When I win that first hour, I usually win the day.

I've also learned that my brain needs visible progress to stay engaged. So if a project is stuck in planning limbo, I create micro-movement. Draft one email. Update one number. Sketch one option. Something that shifts the project from theoretical to slightly-less-theoretical.

It's a small trick, but it keeps my system running instead of stalling out completely.

And when that restless energy hits—the itch for motion, the feeling that I'm wasting time sitting still—I've stopped fighting it. I use it. I stand up. Walk the site. Find someone to talk to in person. Clarify a problem face-to-face instead of through email.

It resets my focus faster than anything else I've tried.

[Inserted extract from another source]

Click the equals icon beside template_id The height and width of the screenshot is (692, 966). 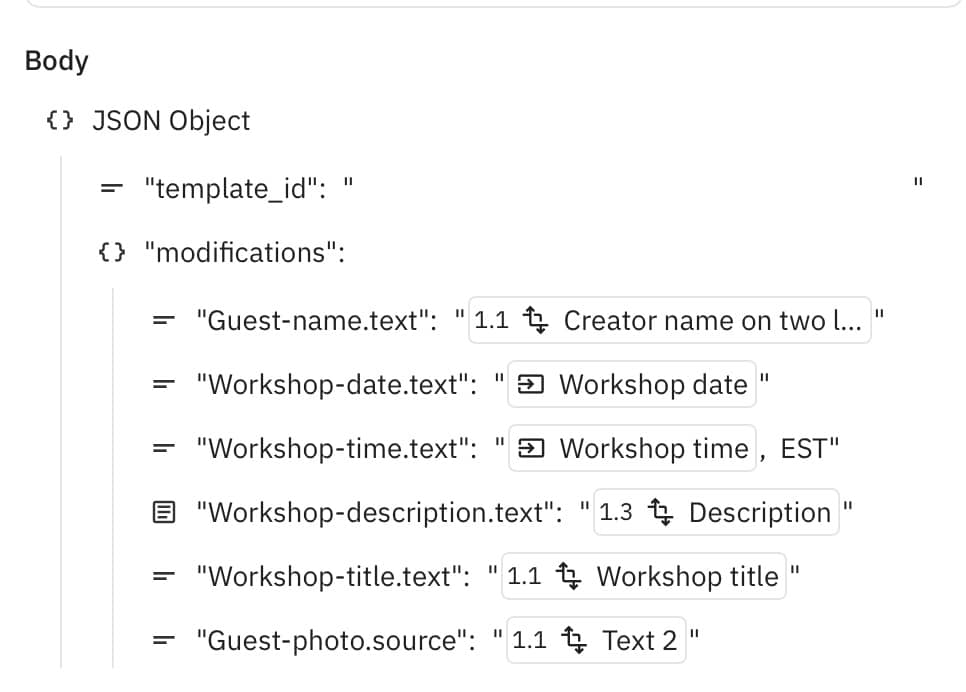(x=112, y=187)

The uncomfortable truth is this: I'm not going to change the system.

It will always move slower than I want. There will always be meetings that could've been emails. Decisions that need twelve approvals. Projects that live in planning purgatory for months before anything real happens.

But that doesn't mean I can't change how I operate inside it.

I used to think my neurodivergence made me bad at this work. Now I think it just makes me different at it.

In a slow-moving world, my intensity feels uncomfortable. But it's also what makes me valuable. When systems break, I bring order. When emergencies hit, I don't freeze—I focus.

The trick isn't fixing my wiring. It's learning to design around it. Build systems that create clarity when the work is vague. Find motion when everything feels stuck. Channel the chaos-brain into problems that actually need it, instead of letting it churn on tasks that don't.

Because here's what I've realized: the question isn't whether neurodivergence is an asset or a handicap at work.

It's whether you understand your wiring well enough to put yourself in situations where it helps instead of hurts.

That's the work beneath the work.

And some days I'm better at it than others.